→ REQUIREMENT
Reproduce the following material line for line, without changing anything.

→ MATERIAL PROVIDED
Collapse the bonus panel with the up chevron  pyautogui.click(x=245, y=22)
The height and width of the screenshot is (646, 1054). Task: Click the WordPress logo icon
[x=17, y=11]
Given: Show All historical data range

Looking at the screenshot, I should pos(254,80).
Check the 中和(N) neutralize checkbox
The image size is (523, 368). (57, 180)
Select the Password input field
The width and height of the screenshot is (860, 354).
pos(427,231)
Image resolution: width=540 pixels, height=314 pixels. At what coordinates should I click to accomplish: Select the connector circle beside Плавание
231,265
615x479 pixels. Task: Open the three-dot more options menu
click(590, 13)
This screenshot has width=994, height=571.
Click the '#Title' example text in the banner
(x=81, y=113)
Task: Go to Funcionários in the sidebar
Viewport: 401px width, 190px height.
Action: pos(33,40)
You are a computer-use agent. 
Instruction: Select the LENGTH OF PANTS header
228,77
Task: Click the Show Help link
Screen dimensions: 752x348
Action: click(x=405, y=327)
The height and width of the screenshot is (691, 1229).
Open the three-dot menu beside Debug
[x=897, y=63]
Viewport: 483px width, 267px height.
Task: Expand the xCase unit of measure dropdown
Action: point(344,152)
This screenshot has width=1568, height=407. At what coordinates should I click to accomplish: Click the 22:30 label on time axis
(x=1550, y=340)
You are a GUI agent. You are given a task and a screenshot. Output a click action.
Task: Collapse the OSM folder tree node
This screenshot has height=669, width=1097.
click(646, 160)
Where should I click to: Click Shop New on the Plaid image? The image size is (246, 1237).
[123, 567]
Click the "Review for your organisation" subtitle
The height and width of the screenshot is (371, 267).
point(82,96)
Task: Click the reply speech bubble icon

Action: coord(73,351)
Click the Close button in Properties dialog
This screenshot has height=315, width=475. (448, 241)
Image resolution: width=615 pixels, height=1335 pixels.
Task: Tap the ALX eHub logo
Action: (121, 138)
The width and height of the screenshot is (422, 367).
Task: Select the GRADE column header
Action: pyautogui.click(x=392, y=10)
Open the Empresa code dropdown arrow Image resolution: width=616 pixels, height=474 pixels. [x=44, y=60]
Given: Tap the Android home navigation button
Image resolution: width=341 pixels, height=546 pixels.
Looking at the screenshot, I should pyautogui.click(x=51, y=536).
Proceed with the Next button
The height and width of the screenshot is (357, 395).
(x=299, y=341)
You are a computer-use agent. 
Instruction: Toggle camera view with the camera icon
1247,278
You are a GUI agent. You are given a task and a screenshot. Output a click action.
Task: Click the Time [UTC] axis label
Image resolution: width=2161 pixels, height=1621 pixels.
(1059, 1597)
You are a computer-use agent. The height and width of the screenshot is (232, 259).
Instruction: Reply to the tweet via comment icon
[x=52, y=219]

→ ANSWER TO THIS EXERCISE
Collapse the bonus panel with the up chevron  pyautogui.click(x=245, y=22)
The height and width of the screenshot is (646, 1054). Task: Click the WordPress logo icon
[x=17, y=11]
Given: Show All historical data range

Looking at the screenshot, I should pos(254,80).
Check the 中和(N) neutralize checkbox
The image size is (523, 368). (57, 180)
Select the Password input field
The width and height of the screenshot is (860, 354).
pos(427,231)
Image resolution: width=540 pixels, height=314 pixels. At what coordinates should I click to accomplish: Select the connector circle beside Плавание
231,265
615x479 pixels. Task: Open the three-dot more options menu
click(590, 13)
This screenshot has width=994, height=571.
Click the '#Title' example text in the banner
(x=81, y=113)
Task: Go to Funcionários in the sidebar
Viewport: 401px width, 190px height.
Action: pos(33,40)
You are a computer-use agent. 
Instruction: Select the LENGTH OF PANTS header
228,77
Task: Click the Show Help link
Screen dimensions: 752x348
Action: click(x=405, y=327)
The height and width of the screenshot is (691, 1229).
Open the three-dot menu beside Debug
[x=897, y=63]
Viewport: 483px width, 267px height.
Task: Expand the xCase unit of measure dropdown
Action: point(344,152)
This screenshot has width=1568, height=407. At what coordinates should I click to accomplish: Click the 22:30 label on time axis
(x=1550, y=340)
You are a GUI agent. You are given a task and a screenshot. Output a click action.
Task: Collapse the OSM folder tree node
This screenshot has height=669, width=1097.
click(646, 160)
Where should I click to: Click Shop New on the Plaid image? The image size is (246, 1237).
[123, 567]
Click the "Review for your organisation" subtitle
The height and width of the screenshot is (371, 267).
point(82,96)
Task: Click the reply speech bubble icon

Action: coord(73,351)
Click the Close button in Properties dialog
This screenshot has height=315, width=475. (448, 241)
Image resolution: width=615 pixels, height=1335 pixels.
Task: Tap the ALX eHub logo
Action: (121, 138)
The width and height of the screenshot is (422, 367).
Task: Select the GRADE column header
Action: pyautogui.click(x=392, y=10)
Open the Empresa code dropdown arrow Image resolution: width=616 pixels, height=474 pixels. [x=44, y=60]
Given: Tap the Android home navigation button
Image resolution: width=341 pixels, height=546 pixels.
Looking at the screenshot, I should pyautogui.click(x=51, y=536).
Proceed with the Next button
The height and width of the screenshot is (357, 395).
(x=299, y=341)
You are a computer-use agent. 
Instruction: Toggle camera view with the camera icon
1247,278
You are a GUI agent. You are given a task and a screenshot. Output a click action.
Task: Click the Time [UTC] axis label
Image resolution: width=2161 pixels, height=1621 pixels.
(1059, 1597)
You are a computer-use agent. The height and width of the screenshot is (232, 259).
Instruction: Reply to the tweet via comment icon
[x=52, y=219]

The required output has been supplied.